====== Available records ======

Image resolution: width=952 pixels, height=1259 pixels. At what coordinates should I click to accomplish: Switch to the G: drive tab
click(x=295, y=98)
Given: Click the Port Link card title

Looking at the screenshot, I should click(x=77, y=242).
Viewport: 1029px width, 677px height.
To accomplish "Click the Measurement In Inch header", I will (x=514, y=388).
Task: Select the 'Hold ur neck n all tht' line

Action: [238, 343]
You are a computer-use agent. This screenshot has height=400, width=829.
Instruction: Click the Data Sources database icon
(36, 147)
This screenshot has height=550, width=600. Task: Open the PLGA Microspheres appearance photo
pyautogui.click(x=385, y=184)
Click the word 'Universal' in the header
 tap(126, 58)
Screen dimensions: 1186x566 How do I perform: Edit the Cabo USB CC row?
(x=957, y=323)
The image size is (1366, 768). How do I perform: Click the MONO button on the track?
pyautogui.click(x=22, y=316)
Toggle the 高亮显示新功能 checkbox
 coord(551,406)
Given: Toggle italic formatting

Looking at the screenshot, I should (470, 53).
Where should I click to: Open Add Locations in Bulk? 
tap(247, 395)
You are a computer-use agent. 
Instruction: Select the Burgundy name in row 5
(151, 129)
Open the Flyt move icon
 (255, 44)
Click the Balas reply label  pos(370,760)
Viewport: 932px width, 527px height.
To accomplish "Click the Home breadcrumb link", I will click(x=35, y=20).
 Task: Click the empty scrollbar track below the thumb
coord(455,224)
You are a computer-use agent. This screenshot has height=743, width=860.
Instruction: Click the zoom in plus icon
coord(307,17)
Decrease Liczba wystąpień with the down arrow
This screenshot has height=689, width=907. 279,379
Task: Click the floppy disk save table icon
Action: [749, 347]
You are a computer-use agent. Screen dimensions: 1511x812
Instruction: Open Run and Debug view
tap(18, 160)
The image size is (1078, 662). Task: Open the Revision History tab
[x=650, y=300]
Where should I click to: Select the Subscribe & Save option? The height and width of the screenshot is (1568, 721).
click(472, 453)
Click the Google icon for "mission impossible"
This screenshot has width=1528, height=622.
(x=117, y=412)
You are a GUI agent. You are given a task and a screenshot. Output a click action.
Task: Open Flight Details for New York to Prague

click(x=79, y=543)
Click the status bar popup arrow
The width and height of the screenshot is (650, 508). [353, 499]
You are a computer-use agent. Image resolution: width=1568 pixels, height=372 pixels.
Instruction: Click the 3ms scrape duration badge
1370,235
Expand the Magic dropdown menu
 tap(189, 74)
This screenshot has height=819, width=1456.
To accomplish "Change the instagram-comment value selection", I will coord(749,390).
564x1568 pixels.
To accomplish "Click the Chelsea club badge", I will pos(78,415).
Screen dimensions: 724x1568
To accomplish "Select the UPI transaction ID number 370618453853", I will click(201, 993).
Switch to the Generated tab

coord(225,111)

======

#### What you will do
All lines in the preceding records that hold the word "Viewport" need to be copied.

#### Task response
Viewport: 1029px width, 677px height.
Viewport: 932px width, 527px height.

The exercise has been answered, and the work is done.